[What you have to do]
Reproduce nothing beyond the line containing "Task: Click the CLI box". From the first line of the data below down to it, copy each line exactly, without the pictures.

------ Study material

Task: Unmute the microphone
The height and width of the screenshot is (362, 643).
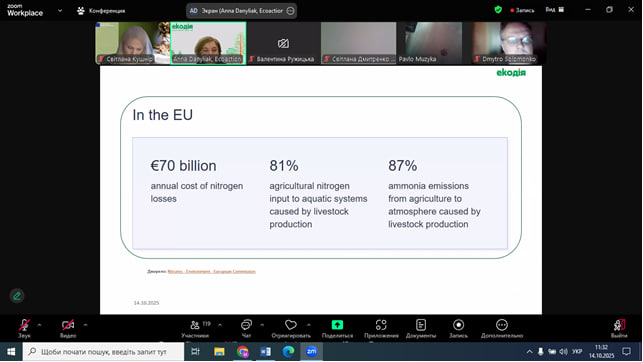Action: (24, 325)
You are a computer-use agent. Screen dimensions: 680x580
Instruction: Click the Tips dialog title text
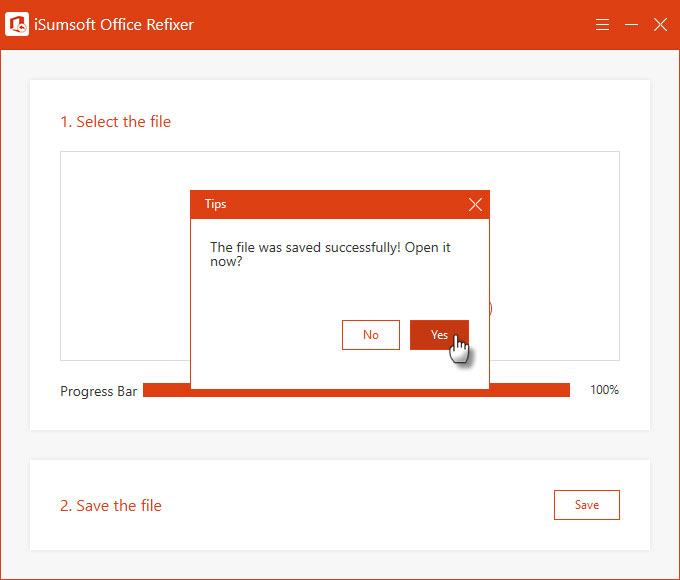coord(216,204)
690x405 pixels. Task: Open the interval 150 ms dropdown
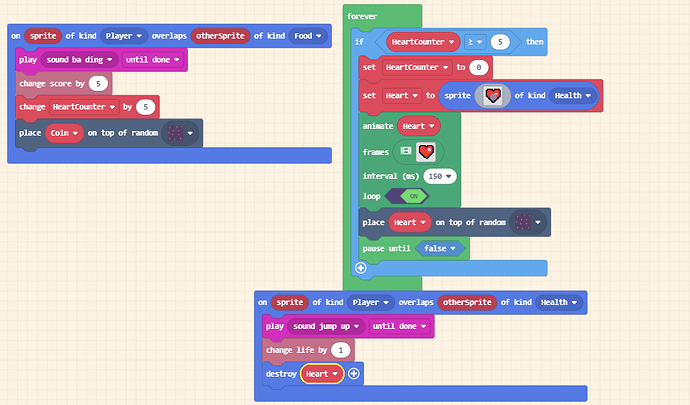440,176
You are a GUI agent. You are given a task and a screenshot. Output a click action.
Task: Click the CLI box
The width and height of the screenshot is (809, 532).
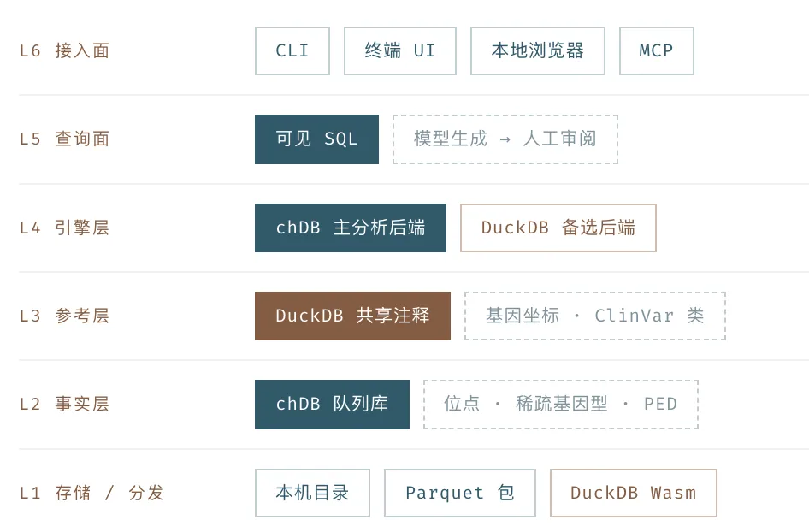pyautogui.click(x=292, y=51)
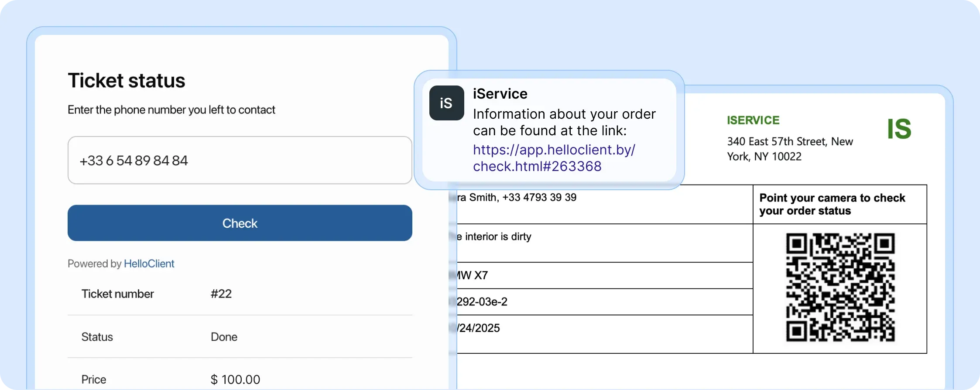Expand the ticket status details list
980x390 pixels.
pyautogui.click(x=240, y=336)
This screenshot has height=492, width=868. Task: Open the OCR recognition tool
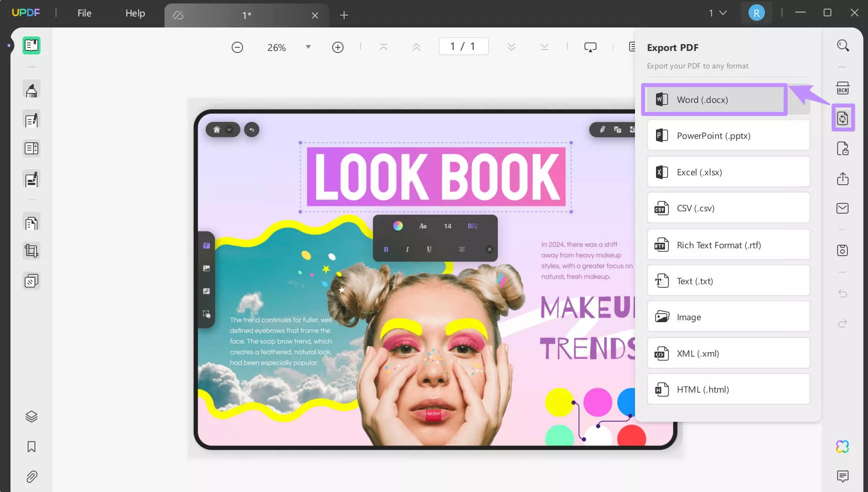843,88

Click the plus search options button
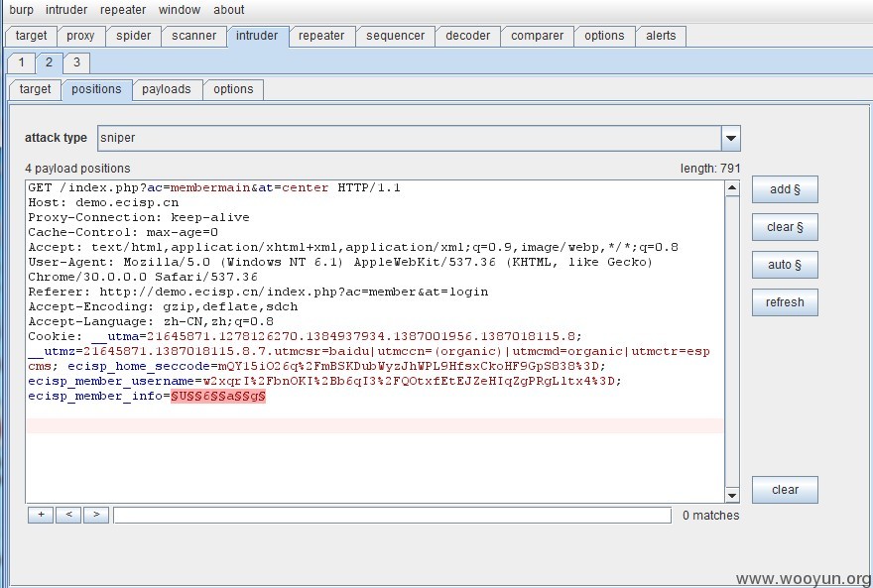[x=41, y=515]
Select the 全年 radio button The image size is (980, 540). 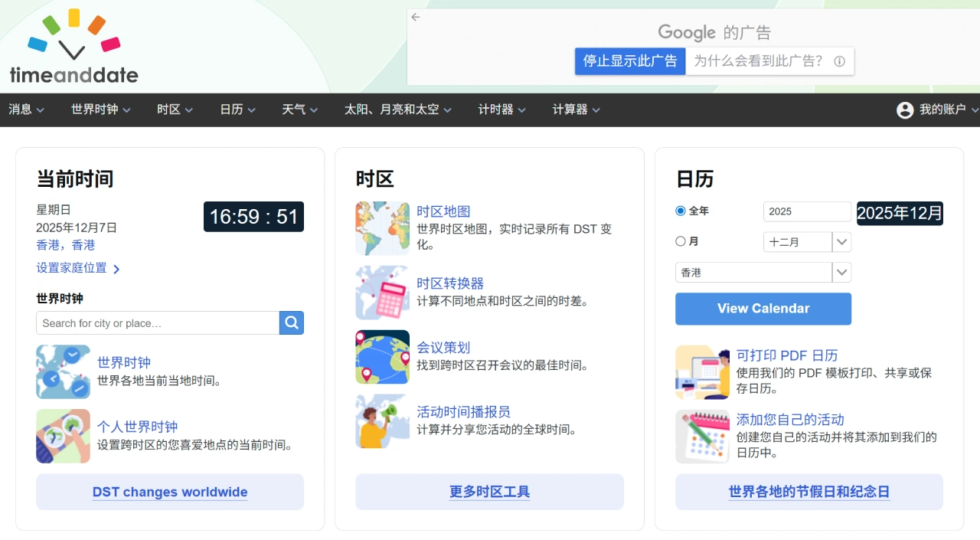tap(681, 211)
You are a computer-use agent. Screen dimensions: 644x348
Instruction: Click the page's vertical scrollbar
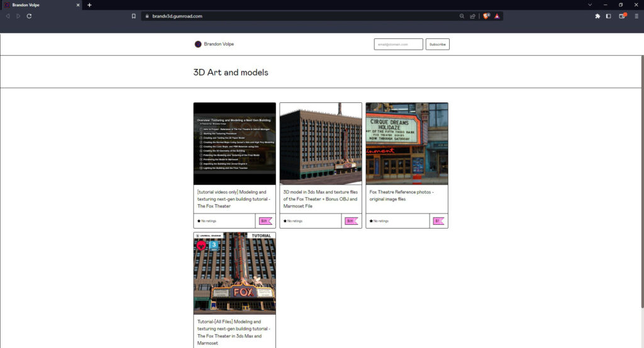click(641, 188)
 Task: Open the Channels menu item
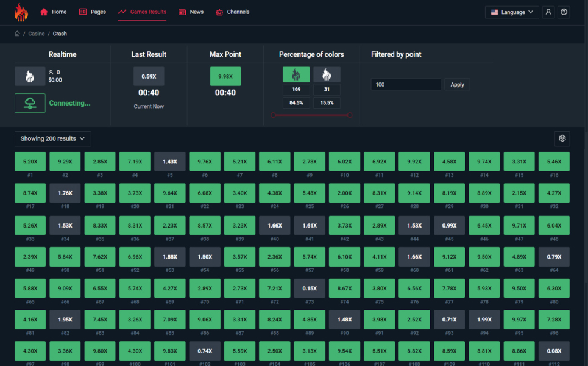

------------

[Response to the exercise]
Task: Unmute the microphone
The height and width of the screenshot is (362, 643).
Action: (24, 325)
You are a computer-use agent. Screen dimensions: 680x580
Instruction: Click the Tips dialog title text
coord(216,204)
690x405 pixels. Task: Open the interval 150 ms dropdown
440,176
You are a GUI agent. You are given a task and a screenshot. Output a click action.
Task: Click the CLI box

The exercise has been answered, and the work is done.